Fascinating question, great answers!
posted by languagehat at 3:58 PM on September 10, 2012 [3 favorites]


Seems as if, in the saga, people move around pretty easily.

Sagas are legends. In the same category you also have stories like The Odyssey and Beowulf. Not exactly demographic data, you know?

And even if you're looking at the sagas as a primary historical source, remember that a lot of the interesting ones deal with the colonization of uninhabited new territory. A tale of the settlement of Iceland is of necessity going to feature a lot of moving around. The mere fact that the Norse felt that settling Iceland was worthy of a saga implies that moving such long distances was a very rare thing. And in that case, you're also going specifically for the purpose of settlement, and you're bringing your family with you. So there's no real concern about identifying yourself, because everyone important already knows who you are.
posted by Sara C. at 4:55 PM on September 10, 2012


A couple of relevant links I've run across since reading this question:

Voter Suppression, Then and Now
:
In 1840, and again in 1841, the former Frederick Bailey, now Frederick Douglass, walked a few blocks from his rented apartment on Ray Street in New Bedford, Mass., to the town hall, where he paid a local tax of $1.50 to register to vote. Born a slave on Maryland’s Eastern Shore in 1818, Douglass escaped in an epic journey on trains and ferry boats, first to New York City, and then to the whaling port of New Bedford in 1838.

By the mid-1840s, he had emerged as one of the greatest orators and writers in American history. But legally, Douglass began his public life by committing what today we would consider voter fraud, using an assumed name.

It was a necessary step: when he registered to vote under his new identity, “Douglass,” a name he took from Sir Walter Scott’s 1810 epic poem “Lady of the Lake,” this fugitive slave was effectively an illegal immigrant in Massachusetts. He was still the legal “property” of Thomas Auld, his owner in St. Michaels, Md., and susceptible, under the federal fugitive slave law, to capture and return to slavery at any time.

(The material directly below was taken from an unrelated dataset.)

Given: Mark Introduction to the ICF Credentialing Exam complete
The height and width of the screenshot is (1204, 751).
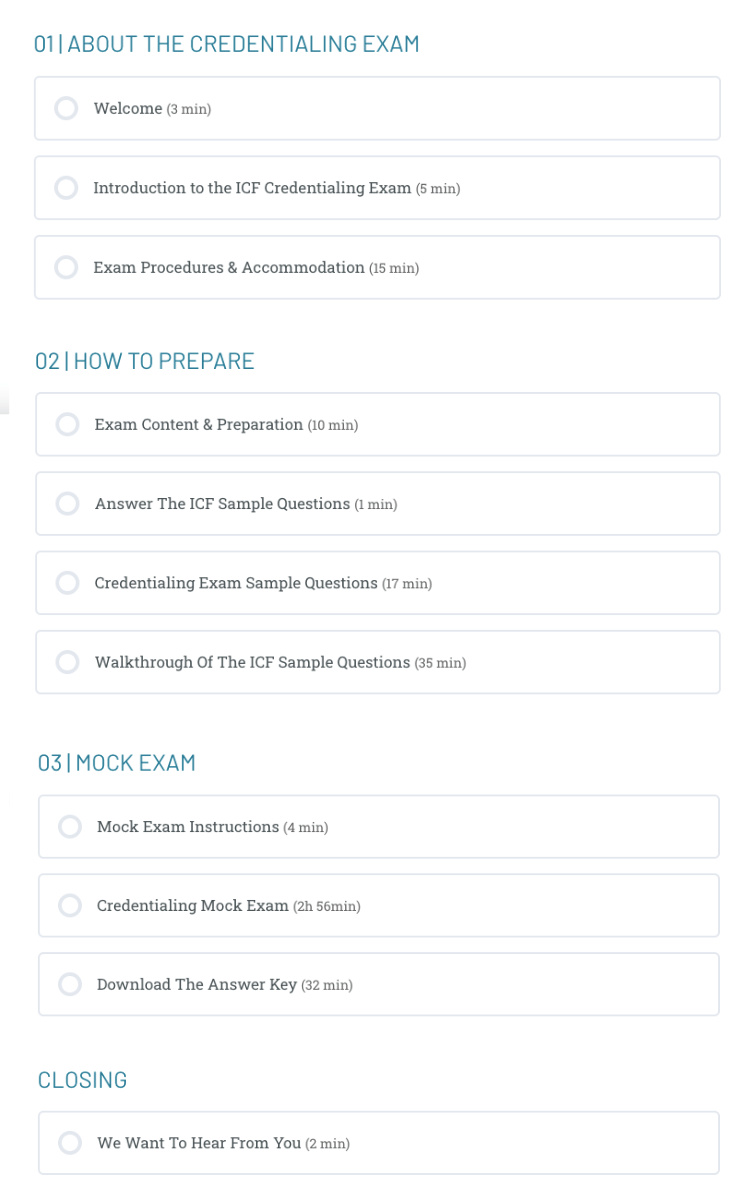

It was a risky move. If required, the only identification Douglass could give the registrar may have been his address in the town directory. ...
Roping the Con Artists:
In fact, financially speaking, “America was, from its inception, a confidence trick,” Reading writes. All good cons are built on trust, and so was the economy of this new nation. But she argues that the dark side of exploiting that trust was as productive as the virtuous one: “The new nation would never have prospered without imposture, speculation, and counterfeiting.” Even as individuals, Americans came to be known as people who reinvent themselves, make up new names, cultivate new personas, and improvise their way into a new life and a living. This contradictory sense of fraudulence beats in the heart of every honest American.
posted by languagehat at 12:56 PM on September 11, 2012 [2 favorites]


Response by poster: So many great answers and thought provoking diversions!

I marked "best" the ones that filled in my personal knowledge, but all of the answers were interesting. Thanks!